Conformational Ensembles from Experimental Data and Computer Simulations

Conformational Ensembles from Experimental Data and Computer Simulations

Poster Abstracts

90-POS Board 10 Guiding Stochastic Optimization Algorithms with Experimental Data to Model Protein Energy Landscapes and Structural Transitions

Amarda Shehu . n/a, Fairfax, USA.

Some of the most complex human disorders are driven by DNA mutations that percolate to protein dysfunction. While it is known that mutations percolate to dysfunction by changing the energy landscape and in turn the structural dynamics of a protein, quantifying changes to the landscape and dynamics of a protein in response to a mutation remains elusive. Even reconstructing the energy landscape of the healthy, wildtype form of a protein is currently out of reach.

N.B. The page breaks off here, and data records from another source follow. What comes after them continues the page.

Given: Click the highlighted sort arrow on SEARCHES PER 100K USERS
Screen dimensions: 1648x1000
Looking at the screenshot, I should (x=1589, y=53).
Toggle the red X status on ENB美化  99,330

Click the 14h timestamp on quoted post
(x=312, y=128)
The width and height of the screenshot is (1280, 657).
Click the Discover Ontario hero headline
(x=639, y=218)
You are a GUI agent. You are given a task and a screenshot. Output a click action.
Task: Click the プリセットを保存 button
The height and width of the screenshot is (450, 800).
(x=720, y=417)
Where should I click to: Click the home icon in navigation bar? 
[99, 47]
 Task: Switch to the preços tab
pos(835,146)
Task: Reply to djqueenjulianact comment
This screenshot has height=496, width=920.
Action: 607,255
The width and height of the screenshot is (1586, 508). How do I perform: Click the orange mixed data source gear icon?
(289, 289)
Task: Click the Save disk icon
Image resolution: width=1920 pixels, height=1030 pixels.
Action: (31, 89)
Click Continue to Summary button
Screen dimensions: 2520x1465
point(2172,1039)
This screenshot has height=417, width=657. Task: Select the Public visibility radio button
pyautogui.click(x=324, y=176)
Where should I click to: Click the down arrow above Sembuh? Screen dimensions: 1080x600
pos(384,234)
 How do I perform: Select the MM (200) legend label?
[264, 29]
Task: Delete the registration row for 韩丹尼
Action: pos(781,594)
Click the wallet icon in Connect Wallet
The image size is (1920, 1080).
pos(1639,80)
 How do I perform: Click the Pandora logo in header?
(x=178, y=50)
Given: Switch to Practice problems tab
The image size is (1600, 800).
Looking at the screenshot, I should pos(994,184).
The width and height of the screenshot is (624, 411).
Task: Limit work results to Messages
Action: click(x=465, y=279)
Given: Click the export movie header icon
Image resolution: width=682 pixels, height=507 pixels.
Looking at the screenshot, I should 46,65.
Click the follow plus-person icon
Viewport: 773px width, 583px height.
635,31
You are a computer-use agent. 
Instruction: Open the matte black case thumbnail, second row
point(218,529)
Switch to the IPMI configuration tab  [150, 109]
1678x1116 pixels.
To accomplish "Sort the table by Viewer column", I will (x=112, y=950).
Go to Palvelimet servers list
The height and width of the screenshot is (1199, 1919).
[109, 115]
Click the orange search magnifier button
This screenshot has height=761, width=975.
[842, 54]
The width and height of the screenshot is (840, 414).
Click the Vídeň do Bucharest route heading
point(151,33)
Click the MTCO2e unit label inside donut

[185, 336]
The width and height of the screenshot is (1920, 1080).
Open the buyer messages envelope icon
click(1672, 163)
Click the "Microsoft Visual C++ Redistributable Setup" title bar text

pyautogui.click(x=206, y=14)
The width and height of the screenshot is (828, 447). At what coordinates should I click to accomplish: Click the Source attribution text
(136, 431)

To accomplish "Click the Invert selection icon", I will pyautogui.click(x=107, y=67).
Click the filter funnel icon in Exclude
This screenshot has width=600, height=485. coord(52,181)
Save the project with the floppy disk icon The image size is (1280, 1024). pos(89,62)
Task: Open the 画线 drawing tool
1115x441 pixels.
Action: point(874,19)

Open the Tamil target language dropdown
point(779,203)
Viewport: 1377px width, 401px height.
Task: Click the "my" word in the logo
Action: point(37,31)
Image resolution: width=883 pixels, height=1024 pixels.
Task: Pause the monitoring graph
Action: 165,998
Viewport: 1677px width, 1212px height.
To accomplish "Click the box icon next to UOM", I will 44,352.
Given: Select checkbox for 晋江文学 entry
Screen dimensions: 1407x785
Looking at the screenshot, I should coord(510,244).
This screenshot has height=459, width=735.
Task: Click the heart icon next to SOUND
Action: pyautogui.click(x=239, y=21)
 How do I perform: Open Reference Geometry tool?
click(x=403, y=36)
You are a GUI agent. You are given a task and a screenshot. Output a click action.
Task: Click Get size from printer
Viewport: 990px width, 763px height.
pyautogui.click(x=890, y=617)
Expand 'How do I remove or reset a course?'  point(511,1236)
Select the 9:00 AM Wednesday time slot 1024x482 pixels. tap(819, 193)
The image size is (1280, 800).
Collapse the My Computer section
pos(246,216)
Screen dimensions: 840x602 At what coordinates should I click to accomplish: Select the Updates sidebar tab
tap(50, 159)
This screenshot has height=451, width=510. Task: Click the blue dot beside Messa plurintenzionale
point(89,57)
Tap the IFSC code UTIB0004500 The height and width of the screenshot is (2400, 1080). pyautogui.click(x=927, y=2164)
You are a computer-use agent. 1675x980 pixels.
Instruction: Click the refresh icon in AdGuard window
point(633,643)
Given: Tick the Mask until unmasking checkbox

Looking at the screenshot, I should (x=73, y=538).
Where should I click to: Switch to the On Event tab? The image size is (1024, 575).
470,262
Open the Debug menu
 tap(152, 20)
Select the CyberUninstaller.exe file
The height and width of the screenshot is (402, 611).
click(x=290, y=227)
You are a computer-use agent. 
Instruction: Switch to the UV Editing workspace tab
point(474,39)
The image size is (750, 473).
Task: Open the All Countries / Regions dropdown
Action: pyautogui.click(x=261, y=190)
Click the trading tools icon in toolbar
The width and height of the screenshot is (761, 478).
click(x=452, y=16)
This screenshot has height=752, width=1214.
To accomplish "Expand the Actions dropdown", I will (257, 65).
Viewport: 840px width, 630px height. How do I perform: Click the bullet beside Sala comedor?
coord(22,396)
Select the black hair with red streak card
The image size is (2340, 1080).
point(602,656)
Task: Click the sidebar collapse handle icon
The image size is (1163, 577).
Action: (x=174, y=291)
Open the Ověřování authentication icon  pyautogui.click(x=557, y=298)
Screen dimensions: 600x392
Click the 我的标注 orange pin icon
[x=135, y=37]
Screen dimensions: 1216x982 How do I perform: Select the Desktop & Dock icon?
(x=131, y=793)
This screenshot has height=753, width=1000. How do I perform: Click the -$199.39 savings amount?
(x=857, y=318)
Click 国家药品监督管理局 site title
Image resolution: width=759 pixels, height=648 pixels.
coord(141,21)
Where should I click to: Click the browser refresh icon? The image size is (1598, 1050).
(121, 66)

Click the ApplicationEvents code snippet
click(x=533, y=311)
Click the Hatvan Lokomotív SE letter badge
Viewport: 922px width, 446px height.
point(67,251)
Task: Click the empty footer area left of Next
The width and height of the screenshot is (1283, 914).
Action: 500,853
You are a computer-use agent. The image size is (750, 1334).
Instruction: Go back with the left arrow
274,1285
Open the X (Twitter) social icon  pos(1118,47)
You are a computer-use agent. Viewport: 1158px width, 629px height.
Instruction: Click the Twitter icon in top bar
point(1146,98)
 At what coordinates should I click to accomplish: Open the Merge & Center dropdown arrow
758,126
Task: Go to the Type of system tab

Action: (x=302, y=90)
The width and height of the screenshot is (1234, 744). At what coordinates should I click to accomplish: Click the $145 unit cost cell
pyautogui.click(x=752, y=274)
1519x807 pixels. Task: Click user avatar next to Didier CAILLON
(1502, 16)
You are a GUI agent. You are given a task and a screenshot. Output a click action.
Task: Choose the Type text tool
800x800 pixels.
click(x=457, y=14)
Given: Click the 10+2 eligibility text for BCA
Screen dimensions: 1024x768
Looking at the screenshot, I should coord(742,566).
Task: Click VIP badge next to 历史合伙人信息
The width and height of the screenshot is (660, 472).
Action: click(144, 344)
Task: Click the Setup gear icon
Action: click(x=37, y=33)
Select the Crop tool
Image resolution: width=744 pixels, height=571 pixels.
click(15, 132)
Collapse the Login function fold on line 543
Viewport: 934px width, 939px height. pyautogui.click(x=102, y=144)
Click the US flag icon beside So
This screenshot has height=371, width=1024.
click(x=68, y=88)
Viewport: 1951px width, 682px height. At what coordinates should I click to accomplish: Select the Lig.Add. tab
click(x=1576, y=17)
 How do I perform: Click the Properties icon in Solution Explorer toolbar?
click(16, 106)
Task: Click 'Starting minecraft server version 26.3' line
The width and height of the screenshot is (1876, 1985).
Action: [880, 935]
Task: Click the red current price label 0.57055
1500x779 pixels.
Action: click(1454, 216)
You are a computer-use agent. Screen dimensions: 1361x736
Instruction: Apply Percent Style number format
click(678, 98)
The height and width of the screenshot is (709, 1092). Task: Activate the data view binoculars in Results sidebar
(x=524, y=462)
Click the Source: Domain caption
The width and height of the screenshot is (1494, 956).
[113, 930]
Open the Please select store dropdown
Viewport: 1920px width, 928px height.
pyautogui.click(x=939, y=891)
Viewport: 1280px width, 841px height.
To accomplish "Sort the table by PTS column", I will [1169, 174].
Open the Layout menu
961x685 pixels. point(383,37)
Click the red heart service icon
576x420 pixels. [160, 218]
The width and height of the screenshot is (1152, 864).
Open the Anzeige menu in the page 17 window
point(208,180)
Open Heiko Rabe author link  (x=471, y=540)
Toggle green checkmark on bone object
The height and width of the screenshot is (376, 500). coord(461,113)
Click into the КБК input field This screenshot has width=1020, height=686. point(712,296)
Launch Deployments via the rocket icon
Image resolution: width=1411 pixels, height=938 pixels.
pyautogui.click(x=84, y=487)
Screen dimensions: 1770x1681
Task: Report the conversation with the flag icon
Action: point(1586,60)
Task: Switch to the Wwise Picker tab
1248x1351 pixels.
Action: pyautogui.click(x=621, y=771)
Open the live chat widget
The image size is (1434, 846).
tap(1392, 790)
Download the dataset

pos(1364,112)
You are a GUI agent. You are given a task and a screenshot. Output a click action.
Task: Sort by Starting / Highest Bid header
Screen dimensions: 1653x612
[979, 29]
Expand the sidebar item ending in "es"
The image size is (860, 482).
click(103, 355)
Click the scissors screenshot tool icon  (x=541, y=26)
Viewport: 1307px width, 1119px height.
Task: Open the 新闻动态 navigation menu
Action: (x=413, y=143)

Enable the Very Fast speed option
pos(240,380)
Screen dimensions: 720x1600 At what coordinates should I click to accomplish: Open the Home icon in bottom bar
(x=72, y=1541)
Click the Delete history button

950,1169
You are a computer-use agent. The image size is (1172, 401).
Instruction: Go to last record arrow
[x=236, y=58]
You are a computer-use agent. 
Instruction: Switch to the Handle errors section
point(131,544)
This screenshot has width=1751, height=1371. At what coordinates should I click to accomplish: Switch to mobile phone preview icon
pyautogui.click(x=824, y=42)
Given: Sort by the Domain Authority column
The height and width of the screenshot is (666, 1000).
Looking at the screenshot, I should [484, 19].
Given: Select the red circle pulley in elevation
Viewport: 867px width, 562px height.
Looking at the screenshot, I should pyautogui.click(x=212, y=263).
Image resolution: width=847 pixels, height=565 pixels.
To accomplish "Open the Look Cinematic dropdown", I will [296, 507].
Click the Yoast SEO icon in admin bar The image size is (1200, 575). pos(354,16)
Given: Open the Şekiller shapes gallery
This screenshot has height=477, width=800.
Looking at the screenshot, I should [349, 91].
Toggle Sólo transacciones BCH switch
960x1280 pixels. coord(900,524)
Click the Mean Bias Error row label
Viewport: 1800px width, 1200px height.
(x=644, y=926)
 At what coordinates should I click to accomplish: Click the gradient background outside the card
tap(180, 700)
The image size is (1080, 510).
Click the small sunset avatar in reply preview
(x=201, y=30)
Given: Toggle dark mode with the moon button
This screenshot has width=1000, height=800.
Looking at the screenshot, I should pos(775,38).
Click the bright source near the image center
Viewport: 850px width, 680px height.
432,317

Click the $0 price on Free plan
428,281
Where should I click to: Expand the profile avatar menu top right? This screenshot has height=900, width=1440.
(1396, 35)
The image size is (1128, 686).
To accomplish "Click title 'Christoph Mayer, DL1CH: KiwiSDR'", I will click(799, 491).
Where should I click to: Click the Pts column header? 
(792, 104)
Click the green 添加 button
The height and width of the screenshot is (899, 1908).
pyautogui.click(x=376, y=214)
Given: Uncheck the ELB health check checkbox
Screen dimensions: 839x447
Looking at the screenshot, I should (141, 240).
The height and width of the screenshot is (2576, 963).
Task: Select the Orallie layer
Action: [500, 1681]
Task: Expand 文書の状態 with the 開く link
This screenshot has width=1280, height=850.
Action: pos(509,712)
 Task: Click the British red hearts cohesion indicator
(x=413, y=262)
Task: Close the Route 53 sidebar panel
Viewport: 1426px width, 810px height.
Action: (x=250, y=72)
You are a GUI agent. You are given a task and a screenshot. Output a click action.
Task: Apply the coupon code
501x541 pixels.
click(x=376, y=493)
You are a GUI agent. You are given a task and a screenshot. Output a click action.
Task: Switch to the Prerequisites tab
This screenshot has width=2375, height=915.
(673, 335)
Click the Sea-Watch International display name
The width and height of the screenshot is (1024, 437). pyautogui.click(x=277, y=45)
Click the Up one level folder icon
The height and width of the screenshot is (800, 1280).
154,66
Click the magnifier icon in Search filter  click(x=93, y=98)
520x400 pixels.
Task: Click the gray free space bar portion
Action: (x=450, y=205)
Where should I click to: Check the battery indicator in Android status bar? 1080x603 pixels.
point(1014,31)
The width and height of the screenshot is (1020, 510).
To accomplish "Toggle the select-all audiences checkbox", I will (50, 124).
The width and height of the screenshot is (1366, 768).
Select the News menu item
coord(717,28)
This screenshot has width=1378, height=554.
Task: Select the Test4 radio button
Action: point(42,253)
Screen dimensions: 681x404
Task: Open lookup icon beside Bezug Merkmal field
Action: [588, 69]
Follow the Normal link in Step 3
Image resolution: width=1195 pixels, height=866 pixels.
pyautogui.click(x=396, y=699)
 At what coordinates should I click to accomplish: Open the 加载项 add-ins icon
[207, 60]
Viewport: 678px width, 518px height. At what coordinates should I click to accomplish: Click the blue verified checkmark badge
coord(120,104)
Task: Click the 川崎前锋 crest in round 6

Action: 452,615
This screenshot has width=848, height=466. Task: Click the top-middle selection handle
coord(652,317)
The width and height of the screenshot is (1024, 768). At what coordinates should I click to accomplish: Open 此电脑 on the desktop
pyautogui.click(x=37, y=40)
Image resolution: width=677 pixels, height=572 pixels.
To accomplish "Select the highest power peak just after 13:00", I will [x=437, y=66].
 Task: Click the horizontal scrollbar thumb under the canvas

While the challenges to wet- and dry-laboratory techniques are different in nature, they all relate to the fact that the dynamics of interest, corresponding to structural transitions on the energy landscape, spans disparate spatio-temporal scales. Recent work in our laboratory is exploiting the wealth of accumulated structural data on a protein’s variants to address some of the outstanding challenges to in-silico models of equilibrium dynamics. Stochastic opimization algorithms are developed in our laboratory to build detailed, yet resource-aware maps of protein energy landscapes. These algorithms exploit experimental data to make informed algorithmic decisions such as variable selection and variation operators. The algorithms first construct unstructured, sample-based maps of a protein’s energy landscape, and then enrich such maps with connectivity information to obtain the connected landscape. The latter can provide information on any structural transitions of interest, as well as yield summary statistics on dynamics. Studies on several proteins show this approach is promising and can reconstruct landscapes that currently remain beyond the reach of molecular dynamics and monte carlo-based approaches. Results on specific proteins of importance to human disorders make the case that the computed, connected landscapes advance our understanding of the role of dynamics on how mutations percolate to dysfunction and even provide directions of relevance for novel therapeutics.

127